## Exercise instructions
Which lines of the data below include the string "Task"? Return each of them.

## Given information
______________________________
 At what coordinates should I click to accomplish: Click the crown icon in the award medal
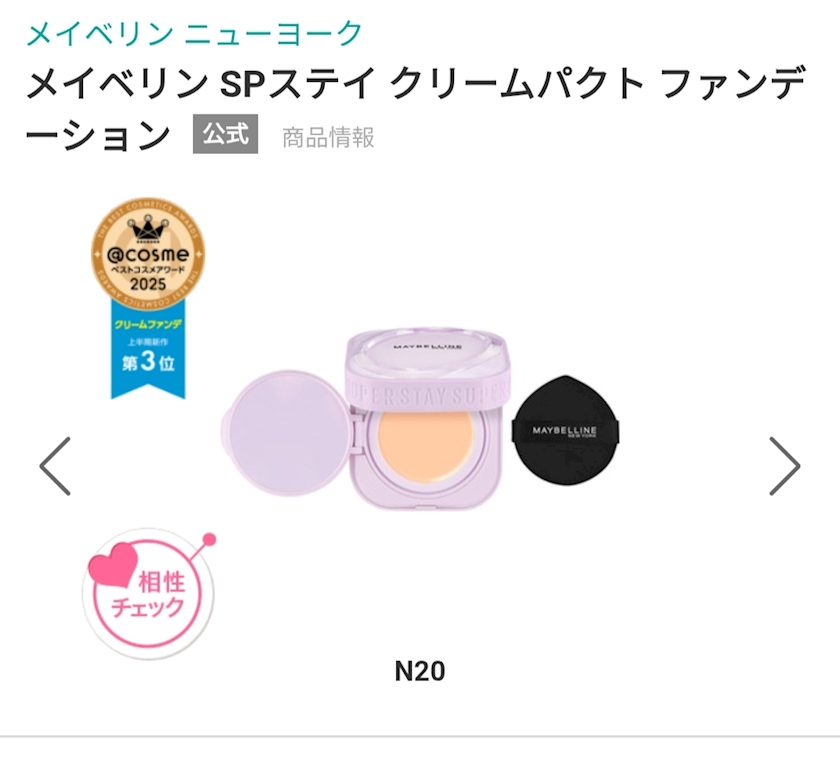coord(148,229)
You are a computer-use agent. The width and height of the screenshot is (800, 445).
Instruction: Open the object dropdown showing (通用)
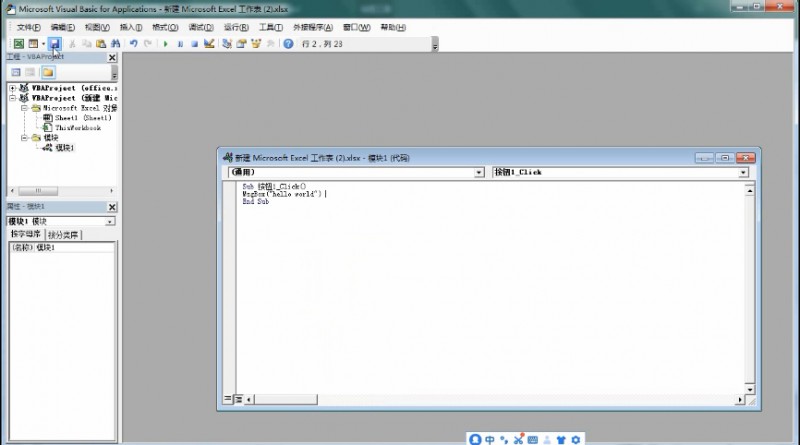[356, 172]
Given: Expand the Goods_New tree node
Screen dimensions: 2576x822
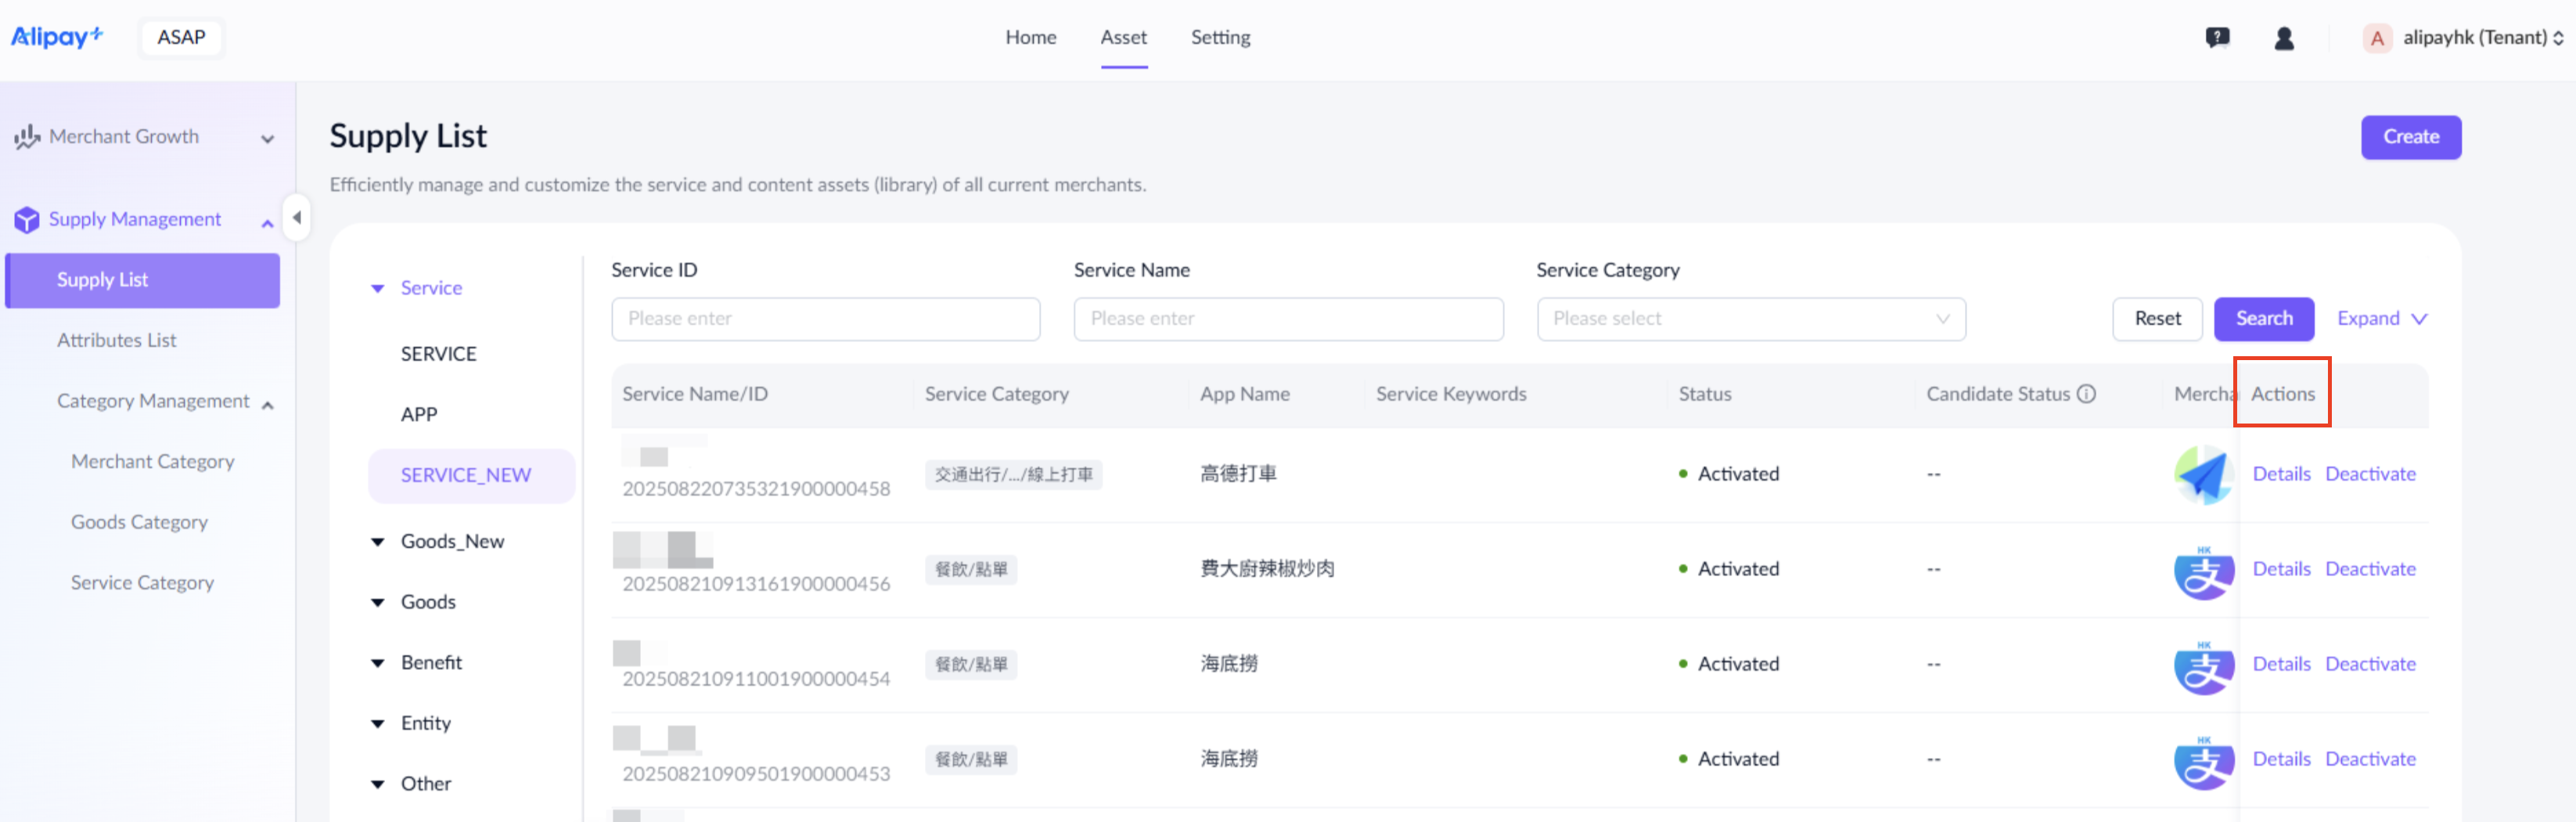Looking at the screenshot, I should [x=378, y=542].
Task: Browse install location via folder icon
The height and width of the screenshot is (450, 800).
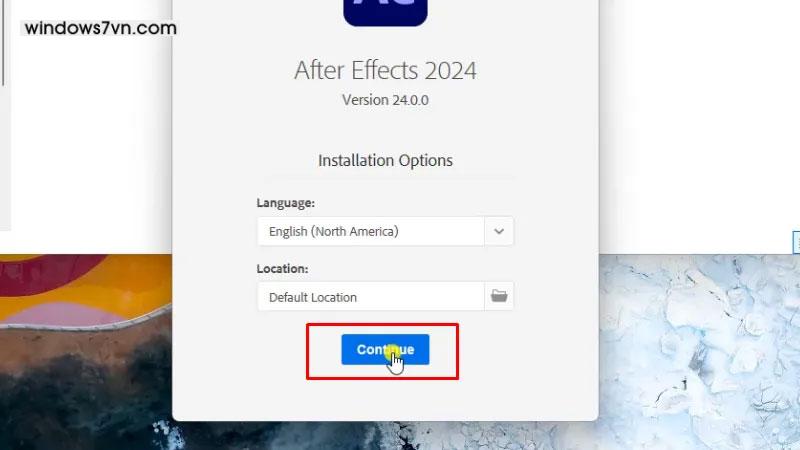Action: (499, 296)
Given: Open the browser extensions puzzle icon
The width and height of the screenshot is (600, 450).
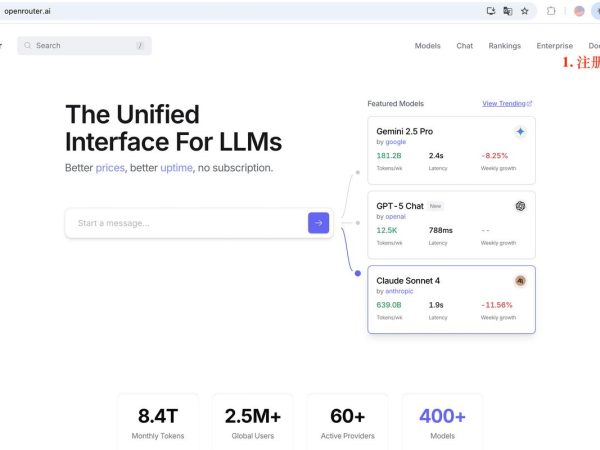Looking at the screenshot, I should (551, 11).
______________________________
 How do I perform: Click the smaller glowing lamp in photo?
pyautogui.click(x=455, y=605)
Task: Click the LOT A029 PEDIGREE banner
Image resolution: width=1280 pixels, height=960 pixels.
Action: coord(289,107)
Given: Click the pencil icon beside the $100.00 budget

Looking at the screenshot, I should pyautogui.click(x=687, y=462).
______________________________
## Your solution
Task: Browse install location via folder icon
Task: Click the LOT A029 PEDIGREE banner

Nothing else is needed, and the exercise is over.